§ Passage provided
§ §
Thread: O_DIRECT on macOS

O_DIRECT on macOS

From
Thomas Munro
Date:
Hi,

IRIX gave the world O_DIRECT, and then every Unix I've used followed
their lead except Apple's, which gave the world fcntl(fd, F_NOCACHE,
1).  From what I could find in public discussion, this API difference
may stem from the caching policy being controlled at the per-file
(vnode) level in older macOS (and perhaps ancestors), but since 10.4
it's per file descriptor, so approximately like O_DIRECT on other
systems.  The precise effects and constraints of O_DIRECT/F_NOCACHE
are different across operating systems and file systems in some subtle
and not-so-subtle ways, but the general concept is the same: try to
avoid buffering.
§ §
§ Data section
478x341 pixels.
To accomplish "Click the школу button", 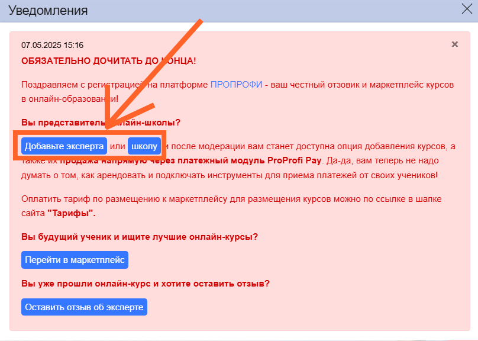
§ §
§ Problems and tasks
1. Repeat the part of the O_DIRECT on macOS thread starting at "IRIX gave the" and ending at "avoid buffering.".
2. Continue the O_DIRECT on macOS thread from its last sentence.

§ Written answers
1.
IRIX gave the world O_DIRECT, and then every Unix I've used followed
their lead except Apple's, which gave the world fcntl(fd, F_NOCACHE,
1).  From what I could find in public discussion, this API difference
may stem from the caching policy being controlled at the per-file
(vnode) level in older macOS (and perhaps ancestors), but since 10.4
it's per file descriptor, so approximately like O_DIRECT on other
systems.  The precise effects and constraints of O_DIRECT/F_NOCACHE
are different across operating systems and file systems in some subtle
and not-so-subtle ways, but the general concept is the same: try to
avoid buffering.

2.
I thought about a few different ways to encapsulate this API
difference in PostgreSQL, and toyed with two:

1.  We could define our own fake O_DIRECT flag, and translate that to
the right thing inside BasicOpenFilePerm().  That seems a bit icky.
We'd have to be careful not to collide with system defined flags and
worry about changes.  We do that sort of thing for Windows, though
that's a bit different, there we translate *all* the flags from
POSIXesque to Windowsian.

2.  We could make an extended BasicOpenFilePerm() variant that takes a
separate boolean parameter for direct, so that we don't have to hijack
any flag space, but now we need new interfaces just to tolerate a
rather niche system.

Here's a draft patch like #2, just for discussion.  Better ideas?

The reason I want to get direct I/O working on this "client" OS is
because the AIO project will propose to use direct I/O for the buffer
pool as an option, and I would like Macs to be able to do that
primarily for the sake of developers trying out the patch set.  Based
on memories from the good old days of attending conferences, a decent
percentage of PostgreSQL developers are on Macs.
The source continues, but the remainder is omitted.